A computer vision-based teleoperation system that can be applied to different robots
AnyTeleop is a vision-based teleoperation system for a variety of scenarios, designed to solve a wide range of manipulation tasks with a variety of robot arms and different robot hands. It also supports teleoperation within different realities, such as NVIDIA IsaacGym (top row), SAPIEN simulator (middle row), and the real world (bottom rows). Credit: NVIDIA and UC San Diego

Recent advances in the fields of robotics and artificial intelligence (AI) have opened exciting new avenues for teleoperation, the remote control of robots to complete tasks in a distant location. This could, for instance, allow users to visit museums from afar, complete maintenance or technical tasks in spaces that are difficult to access or attend events remotely in more interactive ways.

Most existing teleoperation systems are designed to be deployed in specific settings and using a specific robot. This makes them difficult to apply in different real-world environments, greatly limiting their potential.

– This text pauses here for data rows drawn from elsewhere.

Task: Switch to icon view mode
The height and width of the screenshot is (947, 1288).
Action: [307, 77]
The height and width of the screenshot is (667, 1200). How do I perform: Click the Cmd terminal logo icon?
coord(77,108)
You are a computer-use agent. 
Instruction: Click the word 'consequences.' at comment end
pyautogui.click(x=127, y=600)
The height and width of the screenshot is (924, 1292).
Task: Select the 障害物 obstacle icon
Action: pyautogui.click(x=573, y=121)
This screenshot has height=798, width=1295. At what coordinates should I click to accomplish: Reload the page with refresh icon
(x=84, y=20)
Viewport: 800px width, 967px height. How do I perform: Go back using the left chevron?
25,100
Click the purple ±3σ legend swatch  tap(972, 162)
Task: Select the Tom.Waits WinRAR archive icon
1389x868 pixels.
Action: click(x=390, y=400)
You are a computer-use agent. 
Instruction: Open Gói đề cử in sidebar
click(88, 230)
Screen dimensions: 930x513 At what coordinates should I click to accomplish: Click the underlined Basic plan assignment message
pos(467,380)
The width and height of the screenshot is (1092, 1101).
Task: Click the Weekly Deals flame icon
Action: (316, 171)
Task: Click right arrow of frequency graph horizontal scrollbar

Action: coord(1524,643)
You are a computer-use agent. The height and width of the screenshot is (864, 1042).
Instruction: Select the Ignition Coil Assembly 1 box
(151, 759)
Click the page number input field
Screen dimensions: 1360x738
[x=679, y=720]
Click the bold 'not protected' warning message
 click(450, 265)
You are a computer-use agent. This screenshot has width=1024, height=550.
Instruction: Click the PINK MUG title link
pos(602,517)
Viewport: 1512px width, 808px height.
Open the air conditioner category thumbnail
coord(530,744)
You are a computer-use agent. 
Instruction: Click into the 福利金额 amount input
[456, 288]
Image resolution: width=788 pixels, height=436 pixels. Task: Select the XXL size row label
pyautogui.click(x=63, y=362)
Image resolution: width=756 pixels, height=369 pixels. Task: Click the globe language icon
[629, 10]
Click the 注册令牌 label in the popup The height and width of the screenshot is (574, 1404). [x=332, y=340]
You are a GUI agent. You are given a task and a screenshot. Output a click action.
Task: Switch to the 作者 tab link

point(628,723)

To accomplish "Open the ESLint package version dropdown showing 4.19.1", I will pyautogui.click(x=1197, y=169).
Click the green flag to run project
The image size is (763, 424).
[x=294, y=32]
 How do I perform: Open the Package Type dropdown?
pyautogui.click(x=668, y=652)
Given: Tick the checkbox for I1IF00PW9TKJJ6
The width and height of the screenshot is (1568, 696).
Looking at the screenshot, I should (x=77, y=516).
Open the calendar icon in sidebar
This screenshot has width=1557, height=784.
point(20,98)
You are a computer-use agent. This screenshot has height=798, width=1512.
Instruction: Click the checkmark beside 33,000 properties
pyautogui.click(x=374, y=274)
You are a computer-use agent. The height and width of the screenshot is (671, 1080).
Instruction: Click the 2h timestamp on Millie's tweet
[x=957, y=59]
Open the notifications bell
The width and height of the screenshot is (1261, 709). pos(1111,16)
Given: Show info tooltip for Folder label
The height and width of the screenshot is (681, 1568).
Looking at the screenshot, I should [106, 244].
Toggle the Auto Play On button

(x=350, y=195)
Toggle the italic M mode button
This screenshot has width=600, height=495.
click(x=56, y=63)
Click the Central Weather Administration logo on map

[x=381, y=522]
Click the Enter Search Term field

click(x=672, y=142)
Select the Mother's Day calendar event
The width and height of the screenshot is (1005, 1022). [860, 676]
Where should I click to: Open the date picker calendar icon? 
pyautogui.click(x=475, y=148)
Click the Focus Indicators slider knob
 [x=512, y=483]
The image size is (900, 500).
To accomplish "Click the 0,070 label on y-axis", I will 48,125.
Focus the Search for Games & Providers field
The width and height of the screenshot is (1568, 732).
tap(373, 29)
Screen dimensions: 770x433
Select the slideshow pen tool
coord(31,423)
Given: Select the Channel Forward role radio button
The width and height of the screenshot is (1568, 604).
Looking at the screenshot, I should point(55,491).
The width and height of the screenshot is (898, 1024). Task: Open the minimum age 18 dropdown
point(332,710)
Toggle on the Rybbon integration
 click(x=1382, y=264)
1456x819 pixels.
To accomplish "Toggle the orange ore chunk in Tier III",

Researchers at NVIDIA and UC San Diego recently created AnyTeleop, a computer vision–based teleoperation system that could be applied to a wider range of scenarios. AnyTeleop, introduced in a paper pre-published on arXiv, enables the remote operation of various robotic arms and hands to tackle different manual tasks.

“A primary objective at NVIDIA is researching how humans can teach robots to do tasks,” Dieter Fox, senior director of robotics research at NVIDIA, head of the NVIDIA Robotics Research Lab, professor at the University of Washington Paul G. Allen School of Computer Science & Engineering and head of the UW Robotics and State Estimation Lab, told Tech Xplore.

“Prior work has focused on how a human will teleoperate, or guide, the robot—but this approach has two barriers. First, training a state-of-the-art model requires many demonstrations. Second, set-ups usually feature a costly apparatus or sensory hardware and are designed only for a particular robot or deployment environment,” said Fox.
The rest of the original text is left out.